How Time Blocking Helps Guard Your Habits to Help You Lose Weight
This snowball literally becomes most people’s fall off the wagon moment because with less sleep, more caffeine and more processed food comes more stress, more inflammation, and more weight. Oftentimes cancelling out all the success that you’d seen. The way to be successful long term in your health is to make it a priority no matter what. Guard your time inside of your schedule, prioritize healthy habits and continue putting effort into those habits day to day. Then, regardless of a deadline getting shifted, a kid getting sick or it being a holiday or social gathering you’re always crushing life. So how does all this lead to weight loss? That’s actually the easy part. When you’ve scheduled in your bed time and wake up time and they are consistent you’re likely getting enough sleep to help your body recover fully which helps lower inflammation and promotes fat loss. When you’re sleeping well you wake up energized and don’t need coffee therefore lowering the stress your body is experiencing and making you less likely to crave sugar meaning you’ll make better food choices. When you’re drinking less coffee you’re probably also drinking more water which means your digestion, energy, and nutrient absorption will also be better. Having more energy means you’re less likely to skip the gym and drinking more water and eating more nutrients promotes overall health, lowered inflammation, and more weight lost. It’s a win- win all around.
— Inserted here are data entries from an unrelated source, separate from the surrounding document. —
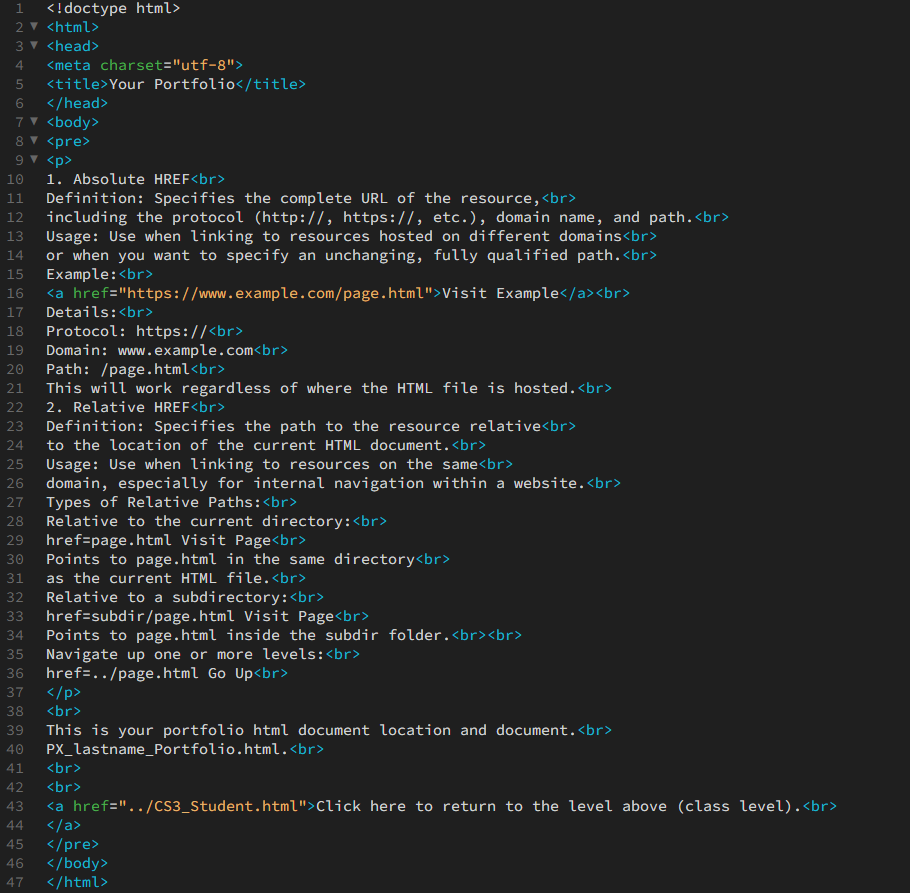This screenshot has width=910, height=893.
Task: Collapse the p paragraph fold triangle
Action: pos(34,160)

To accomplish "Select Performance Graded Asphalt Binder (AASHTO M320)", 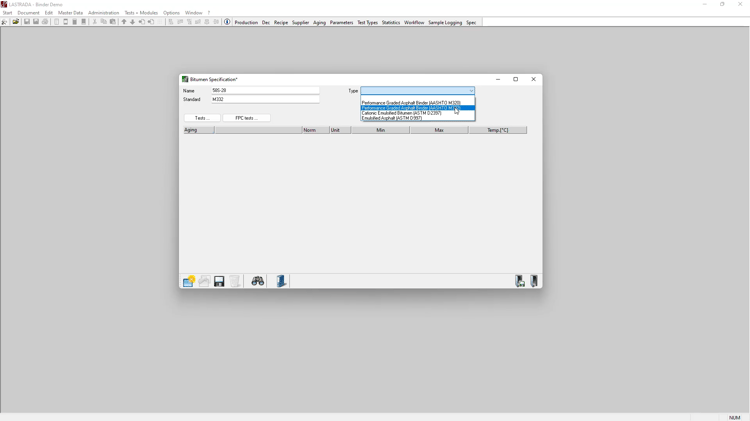I will click(x=411, y=103).
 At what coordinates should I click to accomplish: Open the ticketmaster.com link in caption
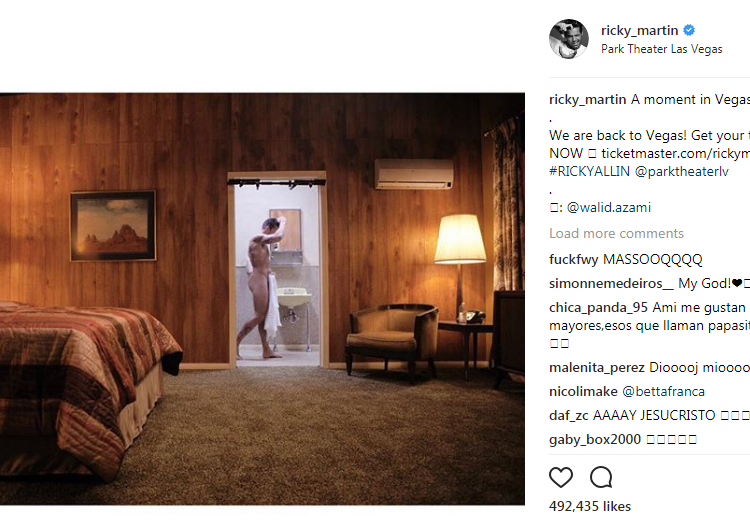click(675, 153)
Here are my tips for getting started!
Book End Your Days
The first things that go on your schedule are your bedtimes and wake up times. Those should be consistent throughout the week and from week to week. Your body really does thrive on routine.
Deep Work First
Deep work is the work you need 100% concentration, quiet and flow to get done. Deep work blocks should also get put inside your “magic time.” That one time of day where you’ve got lazer like focus and your creativity is usually flowing. This is also the work that is the most important for moving you forward and that needs to happen first.
Shallow Work Next
Your shallow work is the incidental stuff that can be handled amidst the chaos of other things happening. Not multitasking kind of chaos, but office or home hustle and bustle kind of chaos around.
Don’t Forget Meals, In Transit Times And Groceries
These things are actually more important than your deep work tasks, but I’d also recommend trying to sit down and eat a meal in the middle of your most creative time of day when you could be getting all the things done. Transit times matter so that you stay on time getting everywhere you need to get and are limiting the stress you experience as a result of chronically being short on time. I mention grocery shopping here because you can’t eat well if you don’t shop. Regardless of the fact that you can get a salad at McDonald’s, it’s not going to do the same thing for you as a salad made at home from fresh vegetables… and we both know you’re not choosing the drive through salad anyway so there’s that 😉
Regardless, I want you to make sure that you fully embrace fueling yourself properly as being paramount to your ability to be productive in any given day.
So your next step now is to take these suggestions to your calendar and put them into action. Then test them for a period of 7 days to 2 weeks. Over that time you’ll find things that need to be tweaked and you’ll be able to hone your time blocks to optimize your time spent, lower your stress and maximize your productivity.